Pictures in the data below are not part of the copy; transcribe everything else exactly.

******************************

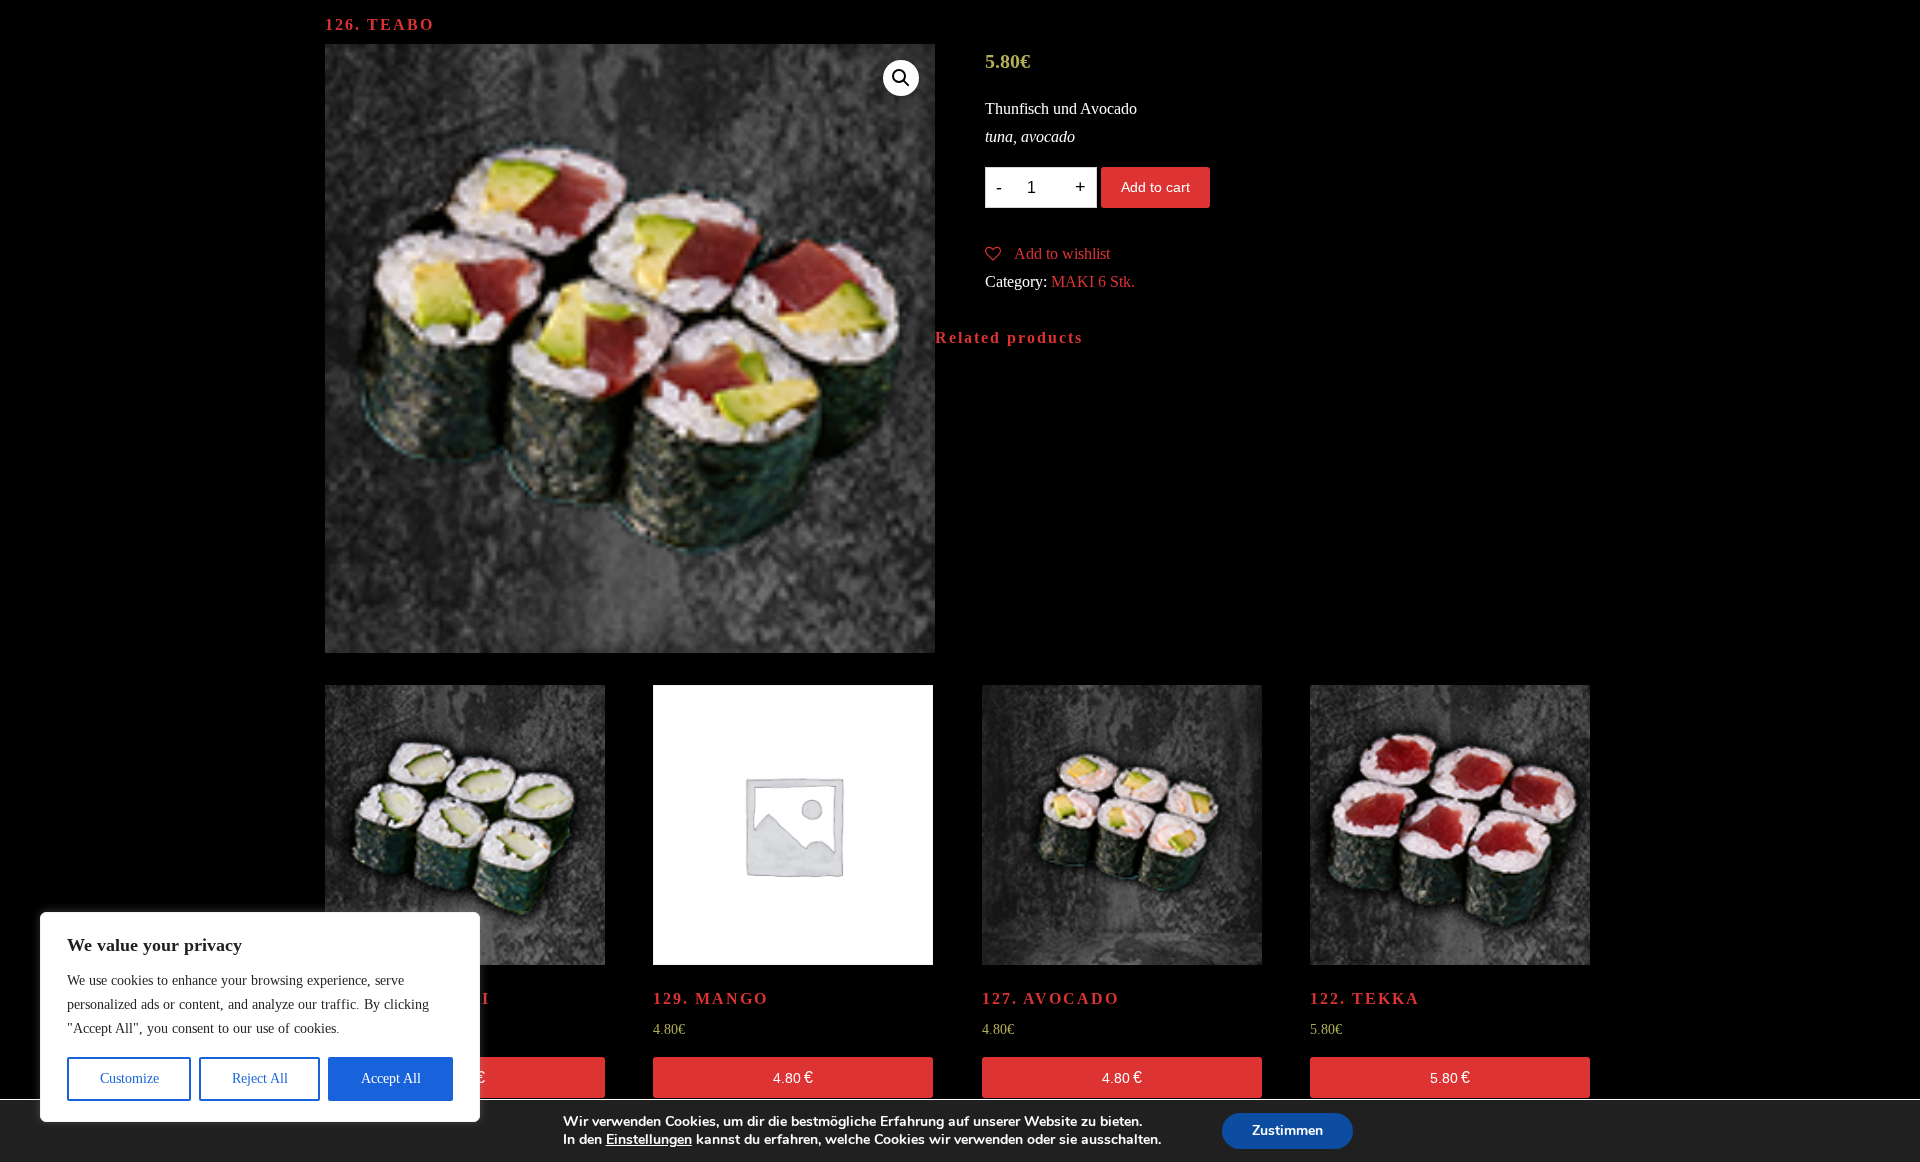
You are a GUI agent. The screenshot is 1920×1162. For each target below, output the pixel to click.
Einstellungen (649, 1140)
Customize (129, 1078)
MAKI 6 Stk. (1093, 281)
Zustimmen (1287, 1130)
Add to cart (1155, 187)
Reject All (260, 1078)
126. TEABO (379, 24)
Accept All (391, 1078)
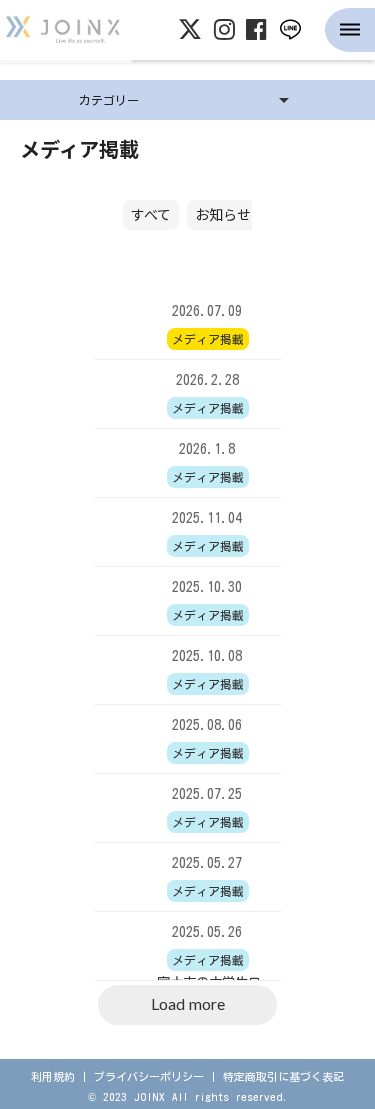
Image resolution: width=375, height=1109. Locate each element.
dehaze (350, 30)
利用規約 (53, 1076)
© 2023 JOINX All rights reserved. (188, 1096)
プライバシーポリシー (149, 1076)
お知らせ (223, 214)
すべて (151, 214)
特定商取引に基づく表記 (283, 1076)
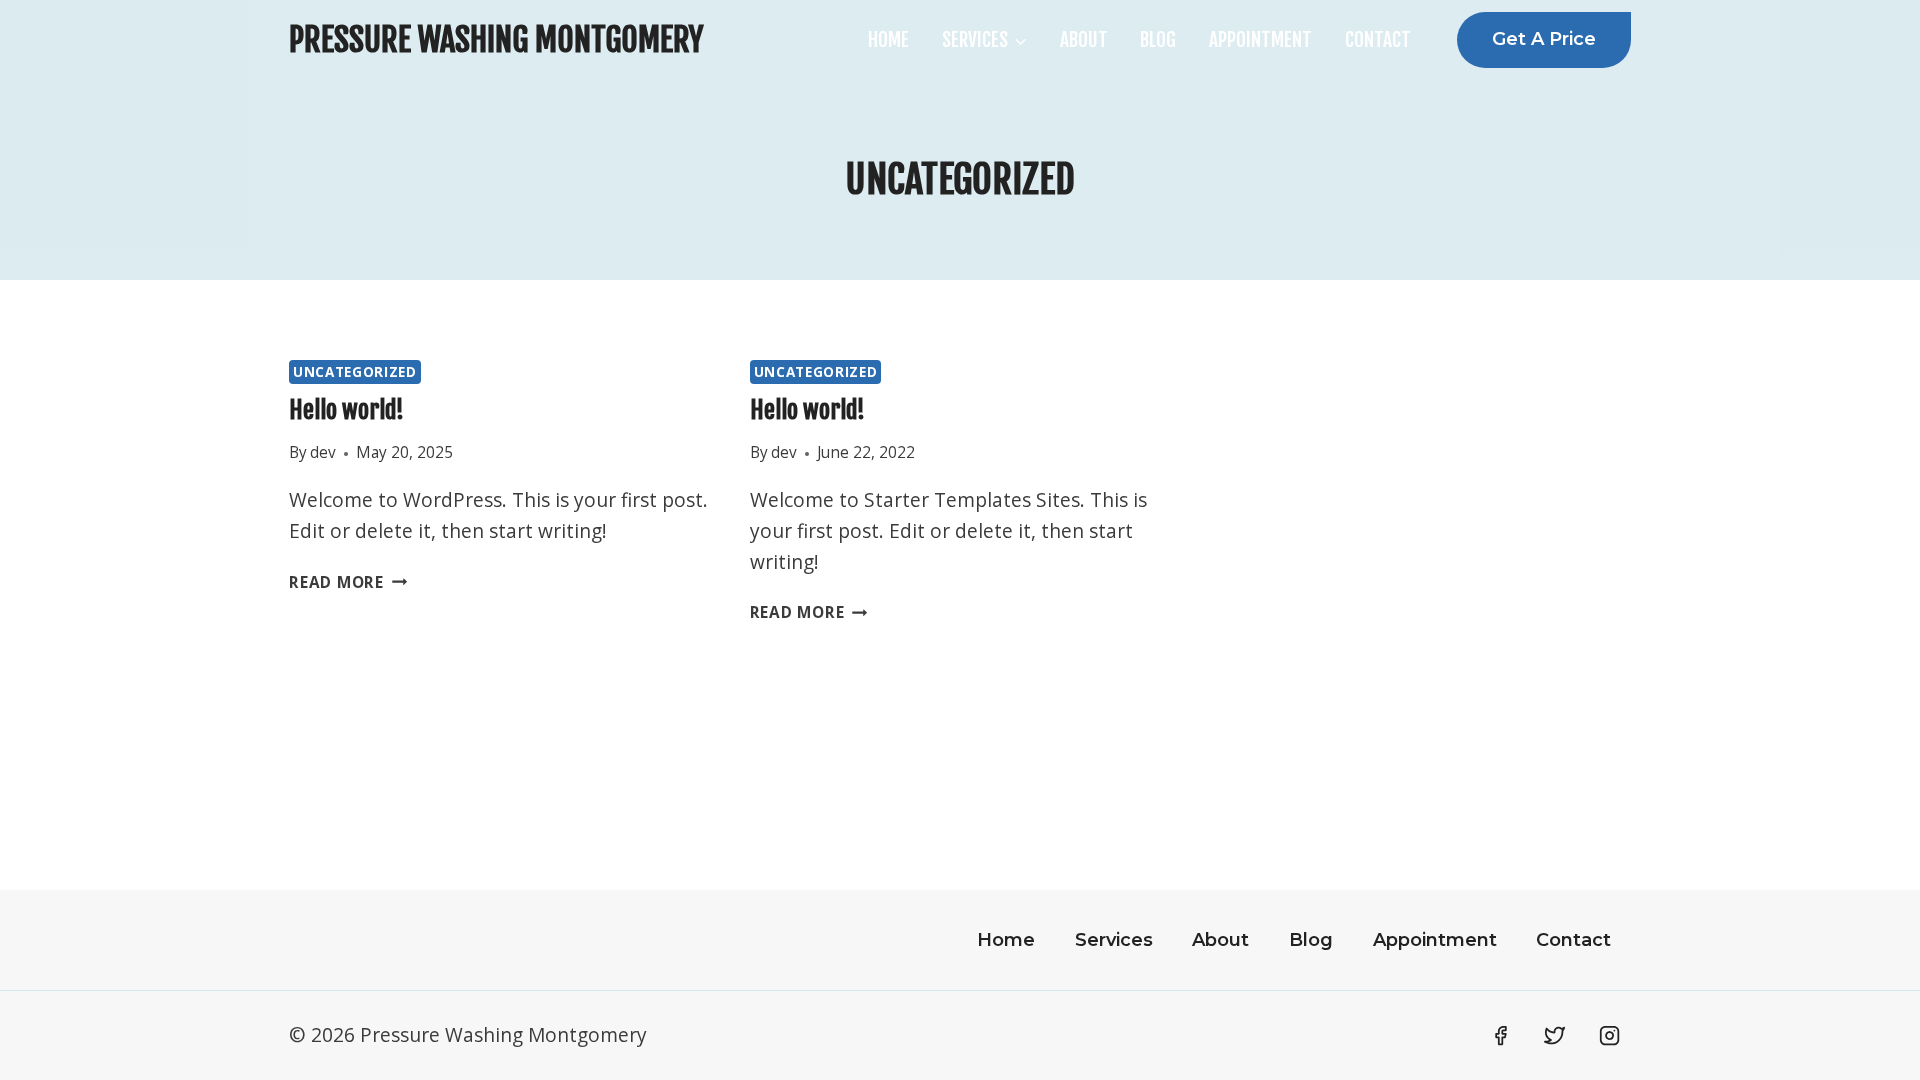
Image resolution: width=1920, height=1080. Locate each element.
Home (888, 40)
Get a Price (1544, 39)
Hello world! (346, 410)
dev (323, 452)
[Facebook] (1500, 1035)
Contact (1378, 40)
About (1084, 40)
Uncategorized (355, 372)
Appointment (1260, 40)
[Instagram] (1610, 1035)
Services (1114, 940)
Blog (1158, 40)
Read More (348, 582)
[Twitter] (1555, 1035)
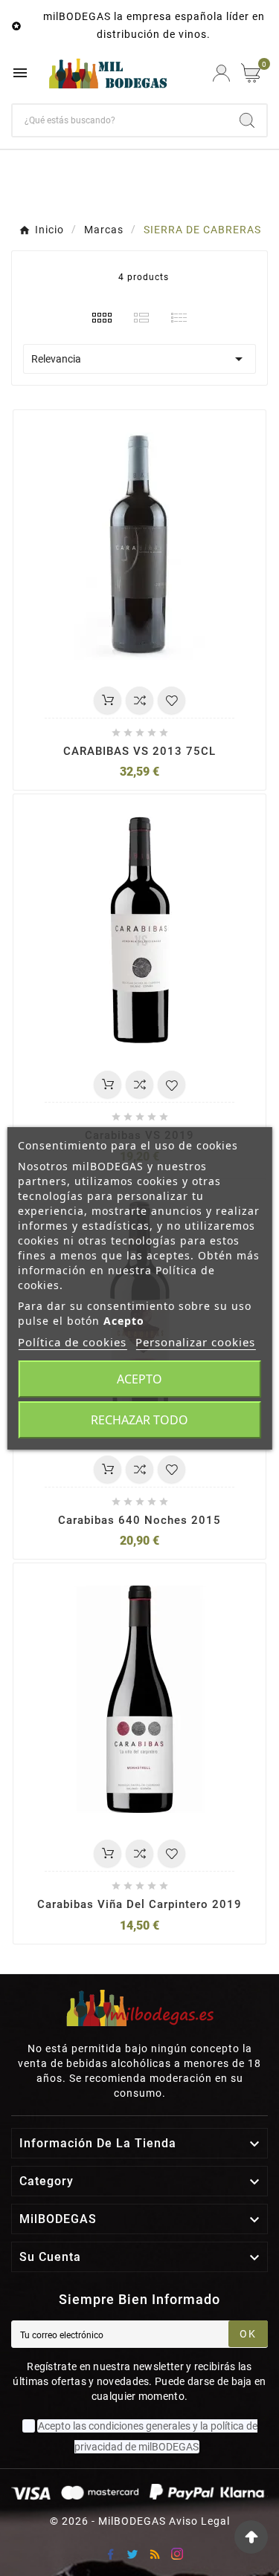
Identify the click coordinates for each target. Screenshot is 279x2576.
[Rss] (155, 2554)
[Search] (247, 120)
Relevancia (139, 359)
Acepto (139, 1379)
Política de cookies (72, 1341)
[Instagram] (177, 2554)
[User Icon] (221, 73)
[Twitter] (132, 2554)
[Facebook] (110, 2554)
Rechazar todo (139, 1420)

******************************

Solution for this task
You are a GUI agent. The screenshot is 1920×1162. For each target below, output the pixel to click.
Einstellungen (649, 1140)
Customize (129, 1078)
MAKI 6 Stk. (1093, 281)
Zustimmen (1287, 1130)
Add to cart (1155, 187)
Reject All (260, 1078)
126. TEABO (379, 24)
Accept All (391, 1078)
Image resolution: width=375, height=1109. Locate each element.
dehaze (350, 30)
利用規約 (53, 1076)
© 2023 JOINX All rights reserved. (188, 1096)
プライバシーポリシー (149, 1076)
お知らせ (223, 214)
すべて (151, 214)
特定商取引に基づく表記 (283, 1076)
Image resolution: width=1920, height=1080. Locate each element.
Home (888, 40)
Get a Price (1544, 39)
Hello world! (346, 410)
dev (323, 452)
[Facebook] (1500, 1035)
Contact (1378, 40)
About (1084, 40)
Uncategorized (355, 372)
Appointment (1260, 40)
[Instagram] (1610, 1035)
Services (1114, 940)
Blog (1158, 40)
Read More (348, 582)
[Twitter] (1555, 1035)
Identify the click coordinates for each target. Screenshot is 279x2576.
[Rss] (155, 2554)
[Search] (247, 120)
Relevancia (139, 359)
Acepto (139, 1379)
Política de cookies (72, 1341)
[Instagram] (177, 2554)
[User Icon] (221, 73)
[Twitter] (132, 2554)
[Facebook] (110, 2554)
Rechazar todo (139, 1420)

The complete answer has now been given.